On a eu énormément de projets spéculatifs vendus à des fonds d’investissement dans cette période d’avant-crise en 2007-2008 et en fait, ce qui est intéressant à observer, c’est que si ces immeubles avaient été achetés à des valeurs élevées et n’étaient pas du tout sortis de terre - c’étaient juste des immeubles autorisés - beaucoup d’immeubles ont été livrés après crise. En fait, les investissements réalisés en 2007 étaient pour des immeubles dont la construction s’achevait pour beaucoup en 2010. Et si on regarde nos statistiques, c’est en 2010 que le taux de vacance a atteint son pic.

Le rendement yield se tasse. Dans ce contexte, est-il toujours intéressant d’investir dans l’immobilier professionnel?

LUTTMANN On ne se rémunère plus comme avant, cela est dû à la baisse des taux. Le bureau a une barre psychologique à 4% qui n’est pas encore franchie. Pour des grands fonds d’investissement, Luxembourg reste une petite ville par rapport à d’autres plus grandes. Mais dans ces autres plus grandes comme Londres, Paris ou Francfort, on atteint des rendements qui sont beaucoup plus bas qu’à Luxembourg en réalité. A Londres par exemple on va trouver des bureaux en-dessous de 3%. Et ça devient du point de vue des investisseurs beaucoup trop cher à Londres, Paris ou Francfort. Francfort par exemple a bénéficié plus que la moyenne du Brexit. Les fonds d’investissement se ruent sur les immeubles. Mais en fait c’est très difficile pour eux d’emporter la mise. Ils se retrouvent à tous vouloir exactement la même chose dans ces grandes villes et à augmenter les prix, baisser les rendements. Beaucoup viennent nous voir et nous disent que Londres, Paris ou Francfort ne sont plus des priorités parce qu’ils estiment qu’il y a trop de concurrence. Et donc, quand on compare des immeubles qui sont souvent avec des locataires de la même qualité et des standards semblables, ça les encourage à venir à Luxembourg car on est à 4% ou 4,5% Et même si nous ça nous paraît être un record (plus bas) en terme de rendement, pour eux, ce n’est pas du tout «cher».
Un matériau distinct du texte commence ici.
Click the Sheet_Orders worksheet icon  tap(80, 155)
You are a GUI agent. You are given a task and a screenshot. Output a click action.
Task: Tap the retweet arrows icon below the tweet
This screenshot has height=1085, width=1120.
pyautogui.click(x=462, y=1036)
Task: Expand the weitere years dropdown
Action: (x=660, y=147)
Et en ce qui concerne la fiscalité?

LUTTMANN En matière de taxation, le système est intéressant mais il y a surtout une lisibilité de la fiscalité luxembourgeoise qui plaît bien. Elle est simple et ça, c’est intéressant. La fiscalité est une chose, mais c’est surtout le dynamisme du marché locatif qui va donner de la sécurité à l’investissement.

Ce sont beaucoup d’éléments mis ensemble. La fiscalité va créer de l’attractivité pour le pays. Maintenant pourquoi les gens achètent certains produits immobiliers, c’est parce qu’ils savent qu’on a un taux de vacance extrêmement faible et qu’on a des locataires, pour la plupart des gros occupants, en croissance. C’est une croissance organique du marché luxembourgeois et cela est très attirant.